Recently, a staunch utilitarian atheist friend of mine finally pushed me away. I confronted him multiple times about the evils of abortion and thought the news of organ harvesting would change his mind. Rather, it emboldened him to support abortion even more since it can now be claimed that it helps almighty Science—a fact which, considering the overwhelming success of adult stem cells, has little to no basis. He wanted me to agree, and I pleaded with as much eloquence I could muster that he should drop this insanity.

As I thought about it, I finally realized that this thinking had already led to so many problems in his life: his addictions, his insecurities, and the stagnation (or sometimes regression) in his maturity.I also realized that I could no longer be his friend. Following Jesus’ words, I confronted him; then others confronted him; and finally, I gave him every argument from the Catholic Church as well as Natural Law; he rejected it all, but felt quite pleased that I would go to such lengths to save his soul, and with himself for being so tolerant. I simply felt used.
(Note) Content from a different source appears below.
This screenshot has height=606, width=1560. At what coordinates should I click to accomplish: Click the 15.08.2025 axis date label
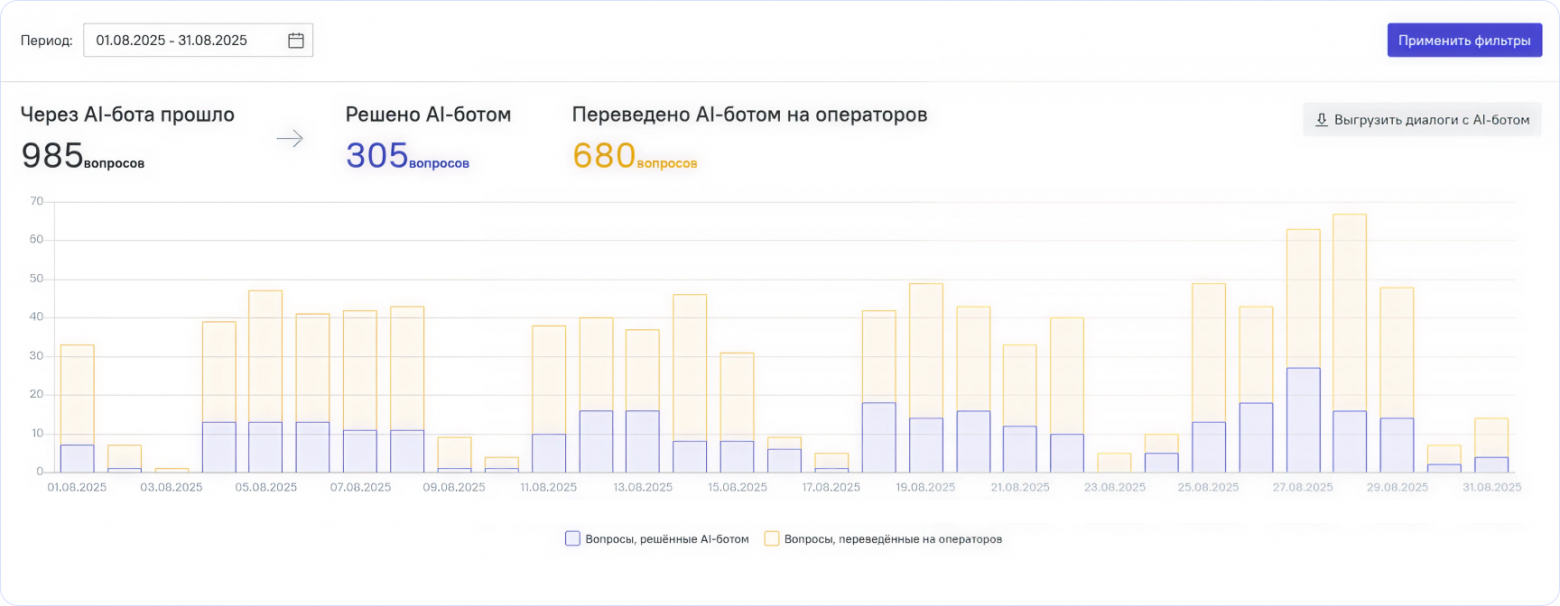pos(738,487)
At this point, I could tell he preferred the ways of a gentile and tax collector. If I shared his company any further, it would jeopardize my soul. For now, I can pray for him at a distance and hope a miracle happens.

Jesus foresaw this conflict playing out in society as well as friendships. He never recommends begging a nonbeliever to join the Church, or even seriously accommodating their beliefs. He never overlooks the false teachings of gentiles or the Pharisees in the hopes of brining them to His side. He urges His disciples to follow truth, condemn falsehood, and respect the differences that arise, even if this leads to serious divisions between loved ones and communities—“I did not come to bring peace, but a sword.

Painful as this sounds, doing otherwise and accepting people’s faults, even their most grievous faults, will bring about much more violence and depravity. Nearly every human atrocity, both personal and societal, can be traced to a good person refusing to combat an incipient evilFor this reason, it is the duty of every Christian to confront evil even if it hurts to do so. This is our cross, and we must bear it.

After all, if we don’t do it, who will?